Task statement → Please copy the entries below verbatim, from the line with "Locate an element" to the line with "coordinates (690, 516).", including both.

Supplied entries →
——
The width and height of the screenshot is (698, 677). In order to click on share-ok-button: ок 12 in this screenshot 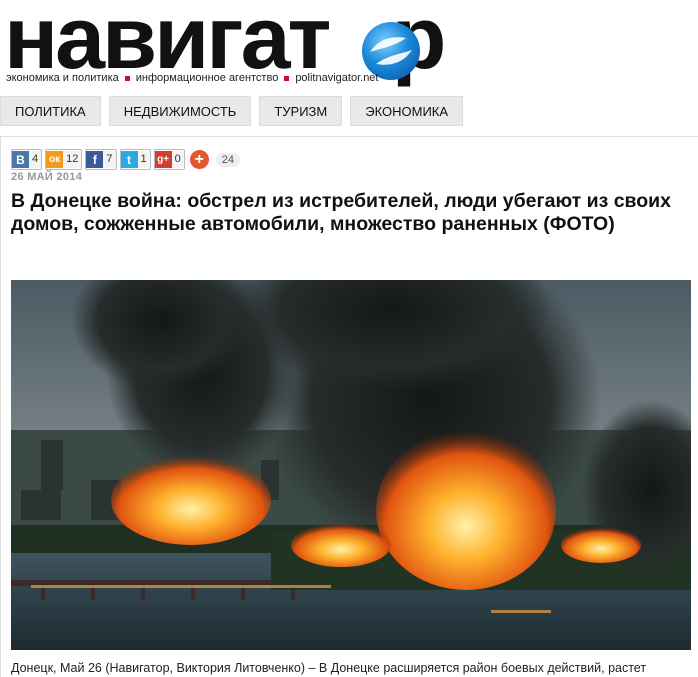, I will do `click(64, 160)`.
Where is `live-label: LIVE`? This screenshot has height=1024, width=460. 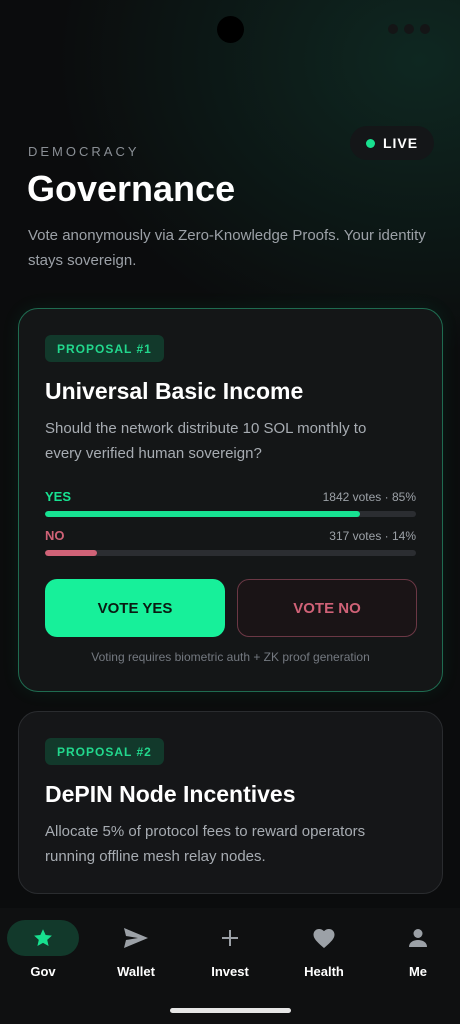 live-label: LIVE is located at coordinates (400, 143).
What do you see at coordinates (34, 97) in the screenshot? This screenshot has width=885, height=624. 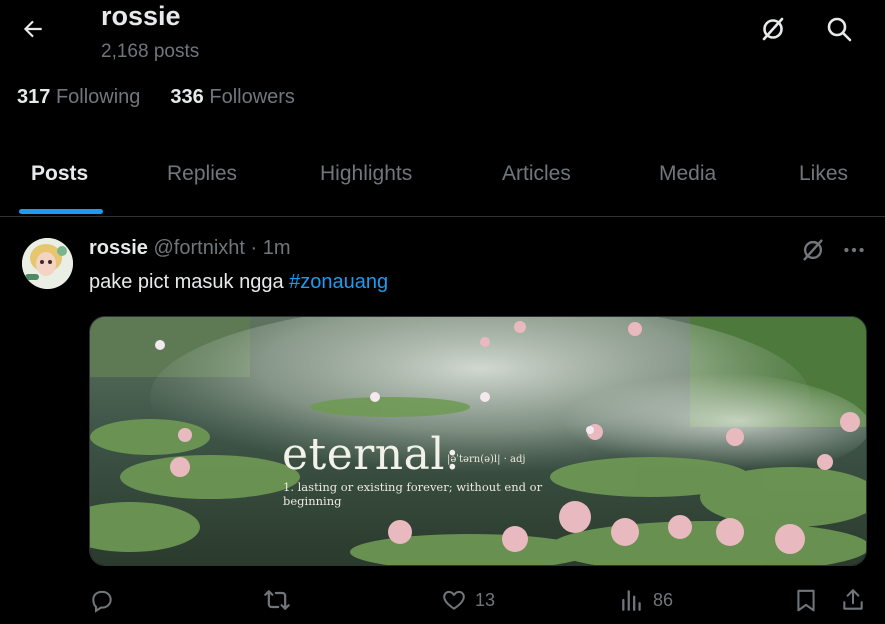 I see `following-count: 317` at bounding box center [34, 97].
——
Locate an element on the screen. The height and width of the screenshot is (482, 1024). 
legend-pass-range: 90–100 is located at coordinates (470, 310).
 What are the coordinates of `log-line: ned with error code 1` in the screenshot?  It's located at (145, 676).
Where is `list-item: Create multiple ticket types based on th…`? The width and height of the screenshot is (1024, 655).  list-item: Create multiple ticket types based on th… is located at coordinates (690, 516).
——
Problem solution →
Locate an element on the screen. The height and width of the screenshot is (482, 1024). 
legend-pass-range: 90–100 is located at coordinates (470, 310).
 What are the coordinates of `log-line: ned with error code 1` in the screenshot?  It's located at (145, 676).
Where is `list-item: Create multiple ticket types based on th…`? The width and height of the screenshot is (1024, 655).  list-item: Create multiple ticket types based on th… is located at coordinates (690, 516).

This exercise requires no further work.